Help clients make the most of tax season

Tax season is the perfect time to help clients take a look back — and ahead — in order to address their retirement plans.
APR 08, 2015
As a professional building a business, you know that to succeed, you need to answer when opportunity knocks. Opportunity is knocking now. Can you hear it? It's knocking amid the steady drip (growing louder as the days go by) of tax season and the rapid approach of April 15. It's signaling a chance for you not only to reinforce your value to clients but help them prepare for a better future.
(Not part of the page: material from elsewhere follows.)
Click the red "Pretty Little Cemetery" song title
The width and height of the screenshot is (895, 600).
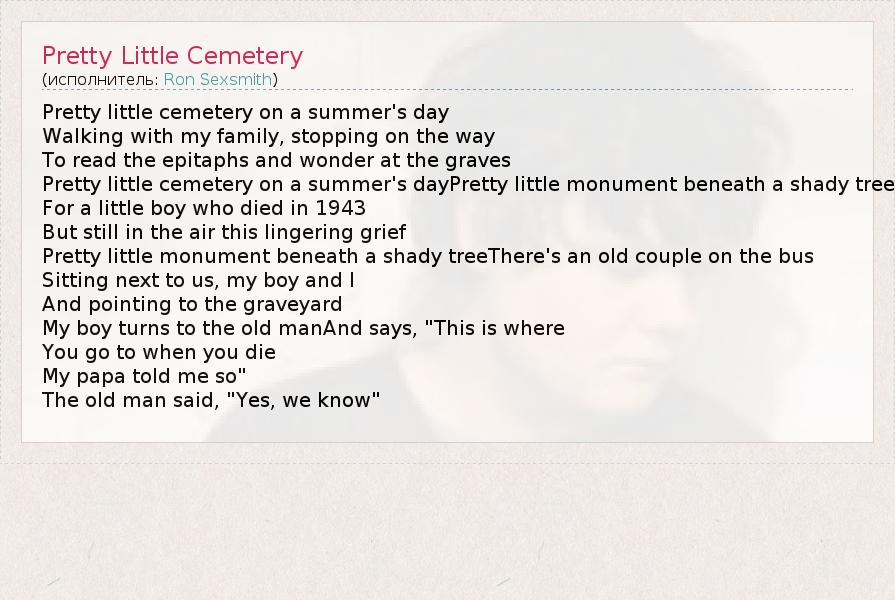(172, 56)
Many advisers work with clients on tax planning and filing. If you are one of these, you're already having important conversations about income, deductions, capital gains and losses and other key tax issues. If you don't regularly work with clients on their taxes, all it takes is a telephone call. That one call sends the message that you not only are engaged but actively looking out for the financial well-being of your clients. And that is why you're in this business in the first place, right? Chances are pretty good that over the course of pulling all their 2014 tax information together, your clients may have reached out to you to check on 1099-DIV forms, details on investment purchases and sales or other data, so the ice most likely has been broken. But with less than two weeks left before the tax deadline, most clients are still very focused on that task. So the first questions you ask should be whether your clients are on track for filing either their taxes or an extension, whether they have everything they need from you and if there is anything you can do to assist them. Presuming the answers are yes, yes and no, now would be a great time to bring up a couple of key planning issues: retirement and, for retired clients, Social Security and Medicare.

A LOOK AHEAD

As Tim Steffen, director of financial planning for Baird's Private Wealth Management group, writes, tax season is the perfect time to help clients take a look back — and ahead — at their retirement plan. First of all, certain clients (those who are younger than 701/2 and had earned income last year) can make a contribution to a traditional individual retirement account for 2014. In addition, some clients make be able to take deductions for contributions. There is also the discussion around Roth IRA contributions. If a client's income is too high to qualify for a tax deduction for IRA contributions, a Roth contribution might be in order. That leads to the bigger question of Roth conversions. Though it's too late to do a conversion for 2014, if clients did a conversion last year and the tax consequence is bigger than expected, they have until Oct. 15 of this year to undo it. Turning to this year, there is no better time than now to go over retirement plan contributions. Ensuring that clients are contributing as much as possible to their retirement accounts and squeezing as much efficiency out of that process as possible (for example, by determining whether a Roth conversion makes sense this year) will help them sleep more soundly at night. As for clients who are retired, helping them better understand Social Security and Medicare can be a lifesaver. Clients have a lot going on at this time of year, and they are no doubt acutely focused on getting their taxes done on time. If you're interested in once again proving your worth to them, seize this opportunity.